__EXERCISE PROMPT__:
Lines before the one containing "Всероссийская олимпиада школьников (46, 657)" are left out; return that line and every line after it exactly, through the end of the data below.

__GIVEN INFORMATION__:
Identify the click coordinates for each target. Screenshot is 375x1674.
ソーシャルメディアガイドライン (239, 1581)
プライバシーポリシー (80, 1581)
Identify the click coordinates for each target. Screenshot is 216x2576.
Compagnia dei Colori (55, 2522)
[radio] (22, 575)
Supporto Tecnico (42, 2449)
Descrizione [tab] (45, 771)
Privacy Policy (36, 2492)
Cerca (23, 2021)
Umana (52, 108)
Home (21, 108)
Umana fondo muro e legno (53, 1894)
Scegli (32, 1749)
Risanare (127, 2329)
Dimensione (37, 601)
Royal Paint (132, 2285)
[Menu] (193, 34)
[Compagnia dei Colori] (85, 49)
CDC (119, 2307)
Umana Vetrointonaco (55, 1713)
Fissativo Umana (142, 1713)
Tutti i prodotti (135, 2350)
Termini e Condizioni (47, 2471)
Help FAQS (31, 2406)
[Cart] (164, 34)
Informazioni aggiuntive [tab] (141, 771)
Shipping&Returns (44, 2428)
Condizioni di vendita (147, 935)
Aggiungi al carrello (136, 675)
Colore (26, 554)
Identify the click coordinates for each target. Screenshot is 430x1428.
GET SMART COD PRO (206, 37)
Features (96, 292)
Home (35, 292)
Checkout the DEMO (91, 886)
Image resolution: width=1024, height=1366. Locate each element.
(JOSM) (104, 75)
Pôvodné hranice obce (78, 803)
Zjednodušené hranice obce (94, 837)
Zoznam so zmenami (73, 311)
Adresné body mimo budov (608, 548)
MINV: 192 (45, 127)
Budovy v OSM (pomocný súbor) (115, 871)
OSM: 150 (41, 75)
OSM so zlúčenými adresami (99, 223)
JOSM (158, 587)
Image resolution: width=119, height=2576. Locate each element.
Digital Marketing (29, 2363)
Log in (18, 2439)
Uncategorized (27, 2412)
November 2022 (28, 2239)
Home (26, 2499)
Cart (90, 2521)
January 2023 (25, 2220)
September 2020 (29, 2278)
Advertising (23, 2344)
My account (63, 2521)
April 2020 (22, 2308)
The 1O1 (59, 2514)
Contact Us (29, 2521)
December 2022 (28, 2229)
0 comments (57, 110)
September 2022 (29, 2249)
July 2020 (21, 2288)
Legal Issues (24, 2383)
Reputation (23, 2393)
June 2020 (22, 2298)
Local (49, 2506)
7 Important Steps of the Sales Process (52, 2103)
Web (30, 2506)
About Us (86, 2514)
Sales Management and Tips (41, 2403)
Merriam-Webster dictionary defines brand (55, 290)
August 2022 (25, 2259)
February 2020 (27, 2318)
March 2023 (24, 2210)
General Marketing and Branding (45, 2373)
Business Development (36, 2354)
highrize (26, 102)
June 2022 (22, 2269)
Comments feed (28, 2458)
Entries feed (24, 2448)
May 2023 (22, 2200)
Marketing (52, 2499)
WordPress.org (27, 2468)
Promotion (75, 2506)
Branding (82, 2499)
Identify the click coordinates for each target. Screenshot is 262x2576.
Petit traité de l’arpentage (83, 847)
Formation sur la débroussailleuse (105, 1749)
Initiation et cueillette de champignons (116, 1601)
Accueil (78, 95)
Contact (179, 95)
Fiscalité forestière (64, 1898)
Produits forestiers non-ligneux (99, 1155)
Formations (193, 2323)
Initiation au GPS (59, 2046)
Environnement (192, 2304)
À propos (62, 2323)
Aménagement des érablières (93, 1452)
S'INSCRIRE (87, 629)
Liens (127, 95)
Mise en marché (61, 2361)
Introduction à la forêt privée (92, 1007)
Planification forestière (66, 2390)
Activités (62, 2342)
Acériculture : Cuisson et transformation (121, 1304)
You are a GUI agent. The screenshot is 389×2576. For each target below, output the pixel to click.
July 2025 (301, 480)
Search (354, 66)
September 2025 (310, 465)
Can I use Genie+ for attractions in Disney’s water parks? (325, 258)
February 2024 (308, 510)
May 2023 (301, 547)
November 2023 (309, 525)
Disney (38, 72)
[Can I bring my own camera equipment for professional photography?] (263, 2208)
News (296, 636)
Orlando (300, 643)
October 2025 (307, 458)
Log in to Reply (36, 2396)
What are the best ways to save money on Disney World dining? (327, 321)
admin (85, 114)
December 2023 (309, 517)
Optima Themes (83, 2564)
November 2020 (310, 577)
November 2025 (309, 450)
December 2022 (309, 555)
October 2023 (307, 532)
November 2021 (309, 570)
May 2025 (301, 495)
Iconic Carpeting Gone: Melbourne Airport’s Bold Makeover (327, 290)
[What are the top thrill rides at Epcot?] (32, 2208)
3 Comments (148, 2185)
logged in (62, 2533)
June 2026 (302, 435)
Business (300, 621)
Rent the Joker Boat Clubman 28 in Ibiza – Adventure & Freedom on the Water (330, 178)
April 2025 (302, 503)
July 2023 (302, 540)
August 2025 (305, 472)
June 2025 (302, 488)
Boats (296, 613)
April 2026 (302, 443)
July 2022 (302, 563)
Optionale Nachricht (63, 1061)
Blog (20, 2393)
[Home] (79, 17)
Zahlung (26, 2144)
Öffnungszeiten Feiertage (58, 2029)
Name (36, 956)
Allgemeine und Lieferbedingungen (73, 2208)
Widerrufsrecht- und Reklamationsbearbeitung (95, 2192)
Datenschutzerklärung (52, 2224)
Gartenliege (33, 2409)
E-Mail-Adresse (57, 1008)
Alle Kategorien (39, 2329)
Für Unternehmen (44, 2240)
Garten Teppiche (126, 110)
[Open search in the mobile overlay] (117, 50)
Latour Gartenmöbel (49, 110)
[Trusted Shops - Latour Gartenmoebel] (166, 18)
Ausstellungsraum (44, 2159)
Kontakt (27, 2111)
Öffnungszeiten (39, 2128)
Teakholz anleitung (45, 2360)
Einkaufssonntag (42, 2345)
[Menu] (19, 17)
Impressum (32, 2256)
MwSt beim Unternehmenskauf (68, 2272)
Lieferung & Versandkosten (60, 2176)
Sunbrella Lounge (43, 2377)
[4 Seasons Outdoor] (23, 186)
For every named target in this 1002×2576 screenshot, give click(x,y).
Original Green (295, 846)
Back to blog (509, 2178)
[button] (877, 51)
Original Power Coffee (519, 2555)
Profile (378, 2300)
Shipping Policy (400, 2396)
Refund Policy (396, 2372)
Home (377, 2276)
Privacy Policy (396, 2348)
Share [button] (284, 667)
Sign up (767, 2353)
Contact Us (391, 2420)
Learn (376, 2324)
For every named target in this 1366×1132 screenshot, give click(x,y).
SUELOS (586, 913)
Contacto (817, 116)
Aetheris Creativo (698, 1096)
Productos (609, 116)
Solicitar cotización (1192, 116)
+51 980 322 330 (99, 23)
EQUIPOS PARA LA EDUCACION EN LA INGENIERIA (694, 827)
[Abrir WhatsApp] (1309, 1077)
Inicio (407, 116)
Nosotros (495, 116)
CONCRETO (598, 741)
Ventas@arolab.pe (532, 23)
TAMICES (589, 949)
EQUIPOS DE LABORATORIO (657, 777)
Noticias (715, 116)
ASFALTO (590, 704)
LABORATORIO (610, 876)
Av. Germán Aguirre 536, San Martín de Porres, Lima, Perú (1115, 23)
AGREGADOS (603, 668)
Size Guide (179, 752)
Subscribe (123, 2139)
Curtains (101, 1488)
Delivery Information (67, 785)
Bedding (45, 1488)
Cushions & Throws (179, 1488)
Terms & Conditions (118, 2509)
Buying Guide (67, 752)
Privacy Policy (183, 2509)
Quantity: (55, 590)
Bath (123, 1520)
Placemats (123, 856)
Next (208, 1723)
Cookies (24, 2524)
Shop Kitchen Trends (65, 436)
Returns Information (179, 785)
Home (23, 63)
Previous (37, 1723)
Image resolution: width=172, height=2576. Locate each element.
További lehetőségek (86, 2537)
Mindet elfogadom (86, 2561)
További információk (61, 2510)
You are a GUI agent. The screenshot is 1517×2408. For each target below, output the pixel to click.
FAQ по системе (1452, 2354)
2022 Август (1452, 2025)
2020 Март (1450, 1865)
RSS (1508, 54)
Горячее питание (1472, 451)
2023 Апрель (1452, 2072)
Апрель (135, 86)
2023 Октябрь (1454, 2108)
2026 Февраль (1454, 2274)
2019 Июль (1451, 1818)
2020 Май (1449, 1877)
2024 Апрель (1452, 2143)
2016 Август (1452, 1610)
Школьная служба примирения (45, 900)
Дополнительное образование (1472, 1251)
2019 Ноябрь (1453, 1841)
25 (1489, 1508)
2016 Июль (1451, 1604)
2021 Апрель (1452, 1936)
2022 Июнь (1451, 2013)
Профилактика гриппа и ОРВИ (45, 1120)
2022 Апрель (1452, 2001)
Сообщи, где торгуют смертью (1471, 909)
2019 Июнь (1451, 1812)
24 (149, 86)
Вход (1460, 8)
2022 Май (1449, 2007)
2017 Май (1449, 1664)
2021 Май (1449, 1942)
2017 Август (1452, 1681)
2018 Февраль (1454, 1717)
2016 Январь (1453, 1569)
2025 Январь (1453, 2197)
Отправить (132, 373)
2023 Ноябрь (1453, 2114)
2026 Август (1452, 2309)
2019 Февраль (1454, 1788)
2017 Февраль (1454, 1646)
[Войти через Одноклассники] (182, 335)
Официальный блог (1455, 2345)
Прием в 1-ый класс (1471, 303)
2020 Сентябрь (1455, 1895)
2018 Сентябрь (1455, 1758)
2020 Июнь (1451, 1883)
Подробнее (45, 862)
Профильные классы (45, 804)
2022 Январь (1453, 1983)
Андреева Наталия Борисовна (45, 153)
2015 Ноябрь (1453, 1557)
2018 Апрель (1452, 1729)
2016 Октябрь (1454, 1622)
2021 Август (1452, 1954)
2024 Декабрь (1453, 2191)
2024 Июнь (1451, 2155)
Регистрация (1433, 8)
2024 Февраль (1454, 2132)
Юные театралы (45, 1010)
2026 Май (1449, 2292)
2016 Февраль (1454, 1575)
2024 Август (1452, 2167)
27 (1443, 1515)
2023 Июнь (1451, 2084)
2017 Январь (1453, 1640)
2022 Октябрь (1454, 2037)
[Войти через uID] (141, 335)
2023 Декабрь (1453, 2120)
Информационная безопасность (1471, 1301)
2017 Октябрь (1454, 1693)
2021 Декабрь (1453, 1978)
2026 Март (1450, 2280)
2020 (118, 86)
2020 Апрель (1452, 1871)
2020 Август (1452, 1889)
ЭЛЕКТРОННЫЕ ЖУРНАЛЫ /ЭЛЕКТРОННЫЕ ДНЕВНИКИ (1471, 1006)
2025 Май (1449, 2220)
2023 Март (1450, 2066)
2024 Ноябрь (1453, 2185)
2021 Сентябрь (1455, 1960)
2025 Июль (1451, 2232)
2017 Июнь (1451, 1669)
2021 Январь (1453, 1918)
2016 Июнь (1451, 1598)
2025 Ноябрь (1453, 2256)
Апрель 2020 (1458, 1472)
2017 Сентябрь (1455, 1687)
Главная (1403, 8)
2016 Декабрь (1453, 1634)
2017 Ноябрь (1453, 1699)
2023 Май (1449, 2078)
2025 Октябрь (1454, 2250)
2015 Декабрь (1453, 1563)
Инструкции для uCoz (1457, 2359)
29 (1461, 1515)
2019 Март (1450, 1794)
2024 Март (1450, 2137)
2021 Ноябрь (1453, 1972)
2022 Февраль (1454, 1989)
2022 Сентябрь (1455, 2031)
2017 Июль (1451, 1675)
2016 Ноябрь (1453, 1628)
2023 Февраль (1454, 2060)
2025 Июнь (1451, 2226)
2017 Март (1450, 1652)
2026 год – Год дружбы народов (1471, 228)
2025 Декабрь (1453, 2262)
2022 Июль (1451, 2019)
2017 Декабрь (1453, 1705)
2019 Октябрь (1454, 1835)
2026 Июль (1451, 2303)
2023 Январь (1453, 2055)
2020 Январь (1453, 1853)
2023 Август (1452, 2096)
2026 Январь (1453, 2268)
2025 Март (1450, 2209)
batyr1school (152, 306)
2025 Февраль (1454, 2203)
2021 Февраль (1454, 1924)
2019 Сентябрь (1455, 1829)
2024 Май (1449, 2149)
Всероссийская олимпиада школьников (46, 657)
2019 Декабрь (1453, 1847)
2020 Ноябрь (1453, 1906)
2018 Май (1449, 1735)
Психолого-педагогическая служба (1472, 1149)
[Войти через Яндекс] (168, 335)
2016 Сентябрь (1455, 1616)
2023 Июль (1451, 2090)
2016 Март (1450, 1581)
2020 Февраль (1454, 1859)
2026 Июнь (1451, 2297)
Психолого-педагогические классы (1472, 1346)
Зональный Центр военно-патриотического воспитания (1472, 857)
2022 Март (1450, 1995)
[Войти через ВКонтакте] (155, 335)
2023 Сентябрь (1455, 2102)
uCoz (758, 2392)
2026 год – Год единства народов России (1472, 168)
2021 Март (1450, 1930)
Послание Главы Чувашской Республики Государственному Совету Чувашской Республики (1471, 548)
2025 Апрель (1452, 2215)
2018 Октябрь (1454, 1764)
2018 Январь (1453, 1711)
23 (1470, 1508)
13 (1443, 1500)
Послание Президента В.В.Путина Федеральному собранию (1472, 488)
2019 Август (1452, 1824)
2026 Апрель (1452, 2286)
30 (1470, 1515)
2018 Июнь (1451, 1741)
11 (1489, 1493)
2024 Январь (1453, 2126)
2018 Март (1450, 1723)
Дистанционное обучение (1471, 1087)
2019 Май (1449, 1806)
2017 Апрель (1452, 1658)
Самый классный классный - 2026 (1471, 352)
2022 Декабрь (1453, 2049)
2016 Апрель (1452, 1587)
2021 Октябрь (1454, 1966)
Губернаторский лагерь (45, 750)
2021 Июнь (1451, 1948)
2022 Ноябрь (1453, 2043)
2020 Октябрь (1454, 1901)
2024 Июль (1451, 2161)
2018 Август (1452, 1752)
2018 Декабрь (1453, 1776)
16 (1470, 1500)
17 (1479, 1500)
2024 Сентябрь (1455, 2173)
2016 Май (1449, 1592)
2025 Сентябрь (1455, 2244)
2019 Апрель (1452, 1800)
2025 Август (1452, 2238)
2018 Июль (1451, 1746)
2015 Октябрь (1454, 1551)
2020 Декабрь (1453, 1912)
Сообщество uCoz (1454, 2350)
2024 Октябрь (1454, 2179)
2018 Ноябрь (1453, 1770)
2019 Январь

__TASK ANSWER__:
Всероссийская олимпиада школьников (46, 657)
2019 Декабрь (1453, 1847)
2020 Ноябрь (1453, 1906)
2018 Май (1449, 1735)
Психолого-педагогическая служба (1472, 1149)
[Войти через Яндекс] (168, 335)
2016 Сентябрь (1455, 1616)
2023 Июль (1451, 2090)
2016 Март (1450, 1581)
2020 Февраль (1454, 1859)
2026 Июнь (1451, 2297)
Психолого-педагогические классы (1472, 1346)
Зональный Центр военно-патриотического воспитания (1472, 857)
2022 Март (1450, 1995)
[Войти через ВКонтакте] (155, 335)
2023 Сентябрь (1455, 2102)
uCoz (758, 2392)
2026 год – Год единства народов России (1472, 168)
2021 Март (1450, 1930)
Послание Главы Чувашской Республики Государственному Совету Чувашской Республики (1471, 548)
2025 Апрель (1452, 2215)
2018 Октябрь (1454, 1764)
2018 Январь (1453, 1711)
23 (1470, 1508)
13 (1443, 1500)
Послание Президента В.В.Путина Федеральному собранию (1472, 488)
2019 Август (1452, 1824)
2026 Апрель (1452, 2286)
30 (1470, 1515)
2018 Июнь (1451, 1741)
11 (1489, 1493)
2024 Январь (1453, 2126)
2018 Март (1450, 1723)
Дистанционное обучение (1471, 1087)
2019 Май (1449, 1806)
2017 Апрель (1452, 1658)
Самый классный классный - 2026 (1471, 352)
2022 Декабрь (1453, 2049)
2016 Апрель (1452, 1587)
2021 Октябрь (1454, 1966)
Губернаторский лагерь (45, 750)
2021 Июнь (1451, 1948)
2022 Ноябрь (1453, 2043)
2020 Октябрь (1454, 1901)
2024 Июль (1451, 2161)
2018 Август (1452, 1752)
2018 Декабрь (1453, 1776)
16 (1470, 1500)
17 (1479, 1500)
2024 Сентябрь (1455, 2173)
2016 Май (1449, 1592)
2025 Сентябрь (1455, 2244)
2019 Апрель (1452, 1800)
2025 Август (1452, 2238)
2018 Июль (1451, 1746)
2015 Октябрь (1454, 1551)
2020 Декабрь (1453, 1912)
Сообщество uCoz (1454, 2350)
2024 Октябрь (1454, 2179)
2018 Ноябрь (1453, 1770)
2019 Январь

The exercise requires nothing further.